Come già sostenuto, si deve arrivare a comprendere, ed è con ogni probabilità il passo cruciale da compiere, che vi sono dolori inguaribili, i quali segnano un’esistenza intera. Cosa si può fare in questi casi? Se non sono risolvibili, come se ne esce? Credo di poter dire che non se ne esce, non si può risolvere un nodo inestricabile alla maniera di Alessandro Magno, non siamo miti. Si può, tuttavia, cercare una strada di convivenza, ma il primo passo è l’accettazione. Infatti, accettare che vi siano sofferenze irrisolvibili, permette di procedere alla comprensione e alla coesistenza con essi. Attraverso un percorso lungo e lastricato di ostacoli, ricadute e periodi di desolazione, si può andare oltre, accettando la presenza di un fantasma.
Oggi, per fortuna, esistono numerosi metodi e aiuti, se si vuole cercare di affrontare la situazione, ma, anche in questi casi, bisogna compiere il passo più difficile: ammettere di averne bisogno; senza questa convinzione, tutto risulta inutile. I tentativi di stare bene, devono tener conto della presenza di una controparte negativa. Nel racconto citato, Guglielmo elabora i propri processi mentali attraverso una profonda crisi esistenziale, che lo porta a desiderare la morte piuttosto che vivere nel dolore. In motlidefinirebbero il suo comportamento stupido, banale e, al solito, con termini impropri, degno di un depresso. Chi parla in questo modo, non ha compreso nulla della sua vicenda, né, con ogni probabilità, delle dinamiche che possono attivarsi in una mente sofferente. La disperazione che lo attanaglia è una domanda di benessere infinita, alla quale non crede di poter accedere. Disperato è soltanto chi spera, mentre, invece, la maggior parte delle persone smette di farlo a livello conscio per non rimanere delusa. Guglielmo spera che il tempo passi e che la morte giunga per portare pace nei suoi tumulti interiori, ma il ragionamento giunge quando è al massimo punto di sofferenza, nelle ore di inattività. Risulta palese che la sua ferita è troppo fresca e profonda – come si potrebbe dargli torto – per essere vicino al poter stare meglio. Il desiderio di morte nel dolore, invece, meriterebbe un capitolo a parte, per la forte incomprensione che ruota attorno ad esso e alla morte in generale.

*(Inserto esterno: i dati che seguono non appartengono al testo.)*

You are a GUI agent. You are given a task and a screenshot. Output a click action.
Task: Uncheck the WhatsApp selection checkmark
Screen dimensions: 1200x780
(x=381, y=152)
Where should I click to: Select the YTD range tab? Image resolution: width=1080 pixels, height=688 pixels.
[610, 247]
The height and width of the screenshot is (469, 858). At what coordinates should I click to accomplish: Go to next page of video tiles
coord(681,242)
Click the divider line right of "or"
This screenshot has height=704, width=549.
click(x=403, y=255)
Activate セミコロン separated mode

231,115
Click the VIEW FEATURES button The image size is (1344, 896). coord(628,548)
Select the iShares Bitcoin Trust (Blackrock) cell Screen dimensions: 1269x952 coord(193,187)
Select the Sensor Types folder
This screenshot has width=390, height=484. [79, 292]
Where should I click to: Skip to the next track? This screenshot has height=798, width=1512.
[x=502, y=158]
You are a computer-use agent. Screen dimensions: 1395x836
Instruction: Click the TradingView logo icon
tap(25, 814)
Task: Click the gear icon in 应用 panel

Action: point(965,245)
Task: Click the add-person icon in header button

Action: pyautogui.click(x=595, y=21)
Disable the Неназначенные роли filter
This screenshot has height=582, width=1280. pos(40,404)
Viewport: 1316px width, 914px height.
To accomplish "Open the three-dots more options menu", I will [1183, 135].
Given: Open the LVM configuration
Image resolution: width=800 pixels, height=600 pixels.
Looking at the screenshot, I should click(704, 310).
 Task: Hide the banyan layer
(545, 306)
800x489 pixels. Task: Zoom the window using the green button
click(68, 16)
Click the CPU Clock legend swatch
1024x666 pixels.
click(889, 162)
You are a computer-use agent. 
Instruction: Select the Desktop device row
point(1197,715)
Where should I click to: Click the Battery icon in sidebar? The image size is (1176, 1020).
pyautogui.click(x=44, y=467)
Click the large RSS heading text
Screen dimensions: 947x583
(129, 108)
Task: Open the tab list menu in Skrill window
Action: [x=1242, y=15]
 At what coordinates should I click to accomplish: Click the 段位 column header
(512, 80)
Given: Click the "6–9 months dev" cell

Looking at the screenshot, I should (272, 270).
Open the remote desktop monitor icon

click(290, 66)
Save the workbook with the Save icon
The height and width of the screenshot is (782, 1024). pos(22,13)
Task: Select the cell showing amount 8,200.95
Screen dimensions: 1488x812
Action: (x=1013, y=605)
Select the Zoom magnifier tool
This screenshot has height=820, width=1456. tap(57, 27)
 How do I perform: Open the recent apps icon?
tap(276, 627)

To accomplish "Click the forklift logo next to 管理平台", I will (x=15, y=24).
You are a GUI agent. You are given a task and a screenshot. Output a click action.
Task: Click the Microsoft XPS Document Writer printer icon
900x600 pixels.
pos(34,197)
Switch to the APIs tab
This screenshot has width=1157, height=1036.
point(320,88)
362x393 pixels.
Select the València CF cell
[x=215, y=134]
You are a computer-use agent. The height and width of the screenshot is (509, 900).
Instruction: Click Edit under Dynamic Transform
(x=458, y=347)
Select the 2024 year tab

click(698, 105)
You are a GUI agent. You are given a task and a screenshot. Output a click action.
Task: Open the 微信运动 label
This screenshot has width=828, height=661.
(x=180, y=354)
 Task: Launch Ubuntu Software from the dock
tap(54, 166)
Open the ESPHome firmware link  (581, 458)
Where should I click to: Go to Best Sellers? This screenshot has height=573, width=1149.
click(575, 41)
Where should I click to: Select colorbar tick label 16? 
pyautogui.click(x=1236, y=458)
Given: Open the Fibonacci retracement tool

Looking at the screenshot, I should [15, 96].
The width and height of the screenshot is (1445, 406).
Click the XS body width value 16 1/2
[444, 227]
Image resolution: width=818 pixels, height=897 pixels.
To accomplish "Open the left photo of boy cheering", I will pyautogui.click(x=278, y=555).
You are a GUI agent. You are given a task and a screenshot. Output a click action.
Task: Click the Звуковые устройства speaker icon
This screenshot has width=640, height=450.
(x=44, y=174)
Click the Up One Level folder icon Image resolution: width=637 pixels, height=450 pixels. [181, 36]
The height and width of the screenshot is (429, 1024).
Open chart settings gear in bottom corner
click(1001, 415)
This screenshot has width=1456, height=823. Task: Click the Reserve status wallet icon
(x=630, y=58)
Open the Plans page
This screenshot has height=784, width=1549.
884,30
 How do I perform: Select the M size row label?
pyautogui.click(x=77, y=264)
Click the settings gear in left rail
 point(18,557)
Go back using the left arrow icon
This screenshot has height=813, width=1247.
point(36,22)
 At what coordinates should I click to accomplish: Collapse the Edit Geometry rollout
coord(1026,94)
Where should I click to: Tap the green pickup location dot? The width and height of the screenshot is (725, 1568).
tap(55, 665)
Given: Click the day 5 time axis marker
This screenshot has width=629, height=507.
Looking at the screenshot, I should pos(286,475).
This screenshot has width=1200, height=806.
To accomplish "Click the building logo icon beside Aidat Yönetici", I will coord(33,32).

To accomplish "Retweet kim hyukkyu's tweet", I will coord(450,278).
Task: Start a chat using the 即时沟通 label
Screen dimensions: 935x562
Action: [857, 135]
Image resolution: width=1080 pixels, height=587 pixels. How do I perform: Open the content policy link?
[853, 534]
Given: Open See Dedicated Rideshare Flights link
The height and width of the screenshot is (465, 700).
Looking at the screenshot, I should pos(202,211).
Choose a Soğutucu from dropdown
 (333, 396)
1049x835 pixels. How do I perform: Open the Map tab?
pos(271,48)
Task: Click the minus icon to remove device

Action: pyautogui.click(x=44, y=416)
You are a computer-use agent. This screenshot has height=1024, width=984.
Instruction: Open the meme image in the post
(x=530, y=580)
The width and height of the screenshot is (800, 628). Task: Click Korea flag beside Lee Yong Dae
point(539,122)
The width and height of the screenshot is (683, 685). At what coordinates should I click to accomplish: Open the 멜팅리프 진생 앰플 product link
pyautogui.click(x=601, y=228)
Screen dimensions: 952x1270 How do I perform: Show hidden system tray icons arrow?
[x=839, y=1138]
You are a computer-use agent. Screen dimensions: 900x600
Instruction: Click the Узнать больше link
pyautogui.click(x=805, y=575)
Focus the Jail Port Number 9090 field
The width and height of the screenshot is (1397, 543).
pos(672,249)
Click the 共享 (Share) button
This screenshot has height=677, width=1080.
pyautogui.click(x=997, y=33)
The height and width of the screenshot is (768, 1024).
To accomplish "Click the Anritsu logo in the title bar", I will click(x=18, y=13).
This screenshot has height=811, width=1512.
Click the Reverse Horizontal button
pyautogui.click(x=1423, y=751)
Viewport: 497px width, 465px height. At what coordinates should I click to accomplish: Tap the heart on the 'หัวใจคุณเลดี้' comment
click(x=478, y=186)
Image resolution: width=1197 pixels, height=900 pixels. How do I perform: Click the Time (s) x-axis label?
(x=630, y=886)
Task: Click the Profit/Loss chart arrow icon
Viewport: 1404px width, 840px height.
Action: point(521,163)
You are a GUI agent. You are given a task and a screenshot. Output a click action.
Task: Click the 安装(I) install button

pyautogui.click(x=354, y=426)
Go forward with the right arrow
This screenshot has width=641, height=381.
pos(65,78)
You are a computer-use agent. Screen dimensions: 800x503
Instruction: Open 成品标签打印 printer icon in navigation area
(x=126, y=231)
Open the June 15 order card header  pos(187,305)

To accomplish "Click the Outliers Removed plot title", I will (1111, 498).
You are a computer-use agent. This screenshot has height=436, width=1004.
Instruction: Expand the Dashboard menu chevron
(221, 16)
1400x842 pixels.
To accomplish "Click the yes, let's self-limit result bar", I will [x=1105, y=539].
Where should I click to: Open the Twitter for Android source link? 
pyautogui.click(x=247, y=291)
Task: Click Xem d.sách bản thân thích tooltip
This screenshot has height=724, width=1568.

Il non eludere la presenza della sofferenza e della disperazione permette di viverle in maniera piena, e solo in questo modo, cioè attraversandole, si può avere una vera e reale percezione dell’esistenza. Se, invece, ci si nasconde e si ignorano questi stati d’animo, essi continueranno ad esistere lo stesso e a turbare ogni individuo, ma senza riuscire a riconoscerli. Cesare Pavese, nei propri diari, sostiene che soffrire è inutile e, con ogni probabilità, ha ragione; ma dal momento che si vive, che lo si voglia o meno, si è esposti inevitabilmente al dolore. Detto ciò, o ci si confronta con esso, nel tentativo di stare meglio, oppure ci si abbandona al nulla, spegnendo ogni emozione. Per concludere, verrebbe da dire che si deve solo scegliere tra le due opzioni, ma anche questo non accade in maniera sempre consapevole, perciò si può soltanto tentare di farlo.